WHAT NEEDS TO BE DONE
Beginning with the first entry, set down each one exactly as shown.

Saved data entries:
*** Begin section ***

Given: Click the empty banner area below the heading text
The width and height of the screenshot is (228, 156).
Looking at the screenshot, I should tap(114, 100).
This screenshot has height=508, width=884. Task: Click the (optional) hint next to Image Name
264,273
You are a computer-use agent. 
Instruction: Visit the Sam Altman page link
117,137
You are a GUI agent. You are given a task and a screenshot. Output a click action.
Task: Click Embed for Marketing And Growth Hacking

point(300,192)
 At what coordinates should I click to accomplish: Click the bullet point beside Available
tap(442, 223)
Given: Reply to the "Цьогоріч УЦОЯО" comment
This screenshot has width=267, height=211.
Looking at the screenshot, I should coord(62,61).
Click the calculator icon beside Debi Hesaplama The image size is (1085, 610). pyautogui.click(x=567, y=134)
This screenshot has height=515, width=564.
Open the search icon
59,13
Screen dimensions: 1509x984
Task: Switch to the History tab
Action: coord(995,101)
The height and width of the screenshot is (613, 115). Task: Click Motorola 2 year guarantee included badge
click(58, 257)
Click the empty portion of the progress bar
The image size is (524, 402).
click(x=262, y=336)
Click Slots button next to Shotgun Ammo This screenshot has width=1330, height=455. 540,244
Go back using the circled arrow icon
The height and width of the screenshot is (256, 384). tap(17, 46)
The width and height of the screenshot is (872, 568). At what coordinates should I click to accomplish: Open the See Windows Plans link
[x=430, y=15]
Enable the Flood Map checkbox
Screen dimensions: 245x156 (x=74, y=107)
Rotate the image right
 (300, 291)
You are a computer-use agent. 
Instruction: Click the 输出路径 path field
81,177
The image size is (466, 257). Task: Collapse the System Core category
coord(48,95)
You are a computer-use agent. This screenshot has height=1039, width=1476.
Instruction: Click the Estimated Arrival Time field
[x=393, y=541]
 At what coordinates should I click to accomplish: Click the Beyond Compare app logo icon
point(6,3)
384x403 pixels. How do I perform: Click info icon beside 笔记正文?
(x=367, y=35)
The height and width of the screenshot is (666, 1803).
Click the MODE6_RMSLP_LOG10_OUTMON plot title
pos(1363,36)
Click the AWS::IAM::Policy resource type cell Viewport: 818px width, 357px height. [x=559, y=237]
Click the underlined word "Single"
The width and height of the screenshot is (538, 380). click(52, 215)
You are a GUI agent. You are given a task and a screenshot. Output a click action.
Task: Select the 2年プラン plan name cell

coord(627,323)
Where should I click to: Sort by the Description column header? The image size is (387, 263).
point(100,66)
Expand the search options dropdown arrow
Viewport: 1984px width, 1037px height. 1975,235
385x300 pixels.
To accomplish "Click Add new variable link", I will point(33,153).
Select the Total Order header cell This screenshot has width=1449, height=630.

*** End section ***

TASK RESULT
Given: Click the empty banner area below the heading text
The width and height of the screenshot is (228, 156).
Looking at the screenshot, I should tap(114, 100).
This screenshot has height=508, width=884. Task: Click the (optional) hint next to Image Name
264,273
You are a computer-use agent. 
Instruction: Visit the Sam Altman page link
117,137
You are a GUI agent. You are given a task and a screenshot. Output a click action.
Task: Click Embed for Marketing And Growth Hacking

point(300,192)
 At what coordinates should I click to accomplish: Click the bullet point beside Available
tap(442, 223)
Given: Reply to the "Цьогоріч УЦОЯО" comment
This screenshot has width=267, height=211.
Looking at the screenshot, I should coord(62,61).
Click the calculator icon beside Debi Hesaplama The image size is (1085, 610). pyautogui.click(x=567, y=134)
This screenshot has height=515, width=564.
Open the search icon
59,13
Screen dimensions: 1509x984
Task: Switch to the History tab
Action: coord(995,101)
The height and width of the screenshot is (613, 115). Task: Click Motorola 2 year guarantee included badge
click(58, 257)
Click the empty portion of the progress bar
The image size is (524, 402).
click(x=262, y=336)
Click Slots button next to Shotgun Ammo This screenshot has width=1330, height=455. 540,244
Go back using the circled arrow icon
The height and width of the screenshot is (256, 384). tap(17, 46)
The width and height of the screenshot is (872, 568). At what coordinates should I click to accomplish: Open the See Windows Plans link
[x=430, y=15]
Enable the Flood Map checkbox
Screen dimensions: 245x156 (x=74, y=107)
Rotate the image right
 (300, 291)
You are a computer-use agent. 
Instruction: Click the 输出路径 path field
81,177
The image size is (466, 257). Task: Collapse the System Core category
coord(48,95)
You are a computer-use agent. This screenshot has height=1039, width=1476.
Instruction: Click the Estimated Arrival Time field
[x=393, y=541]
 At what coordinates should I click to accomplish: Click the Beyond Compare app logo icon
point(6,3)
384x403 pixels. How do I perform: Click info icon beside 笔记正文?
(x=367, y=35)
The height and width of the screenshot is (666, 1803).
Click the MODE6_RMSLP_LOG10_OUTMON plot title
pos(1363,36)
Click the AWS::IAM::Policy resource type cell Viewport: 818px width, 357px height. [x=559, y=237]
Click the underlined word "Single"
The width and height of the screenshot is (538, 380). click(52, 215)
You are a GUI agent. You are given a task and a screenshot. Output a click action.
Task: Select the 2年プラン plan name cell

coord(627,323)
Where should I click to: Sort by the Description column header? The image size is (387, 263).
point(100,66)
Expand the search options dropdown arrow
Viewport: 1984px width, 1037px height. 1975,235
385x300 pixels.
To accomplish "Click Add new variable link", I will point(33,153).
Select the Total Order header cell This screenshot has width=1449, height=630.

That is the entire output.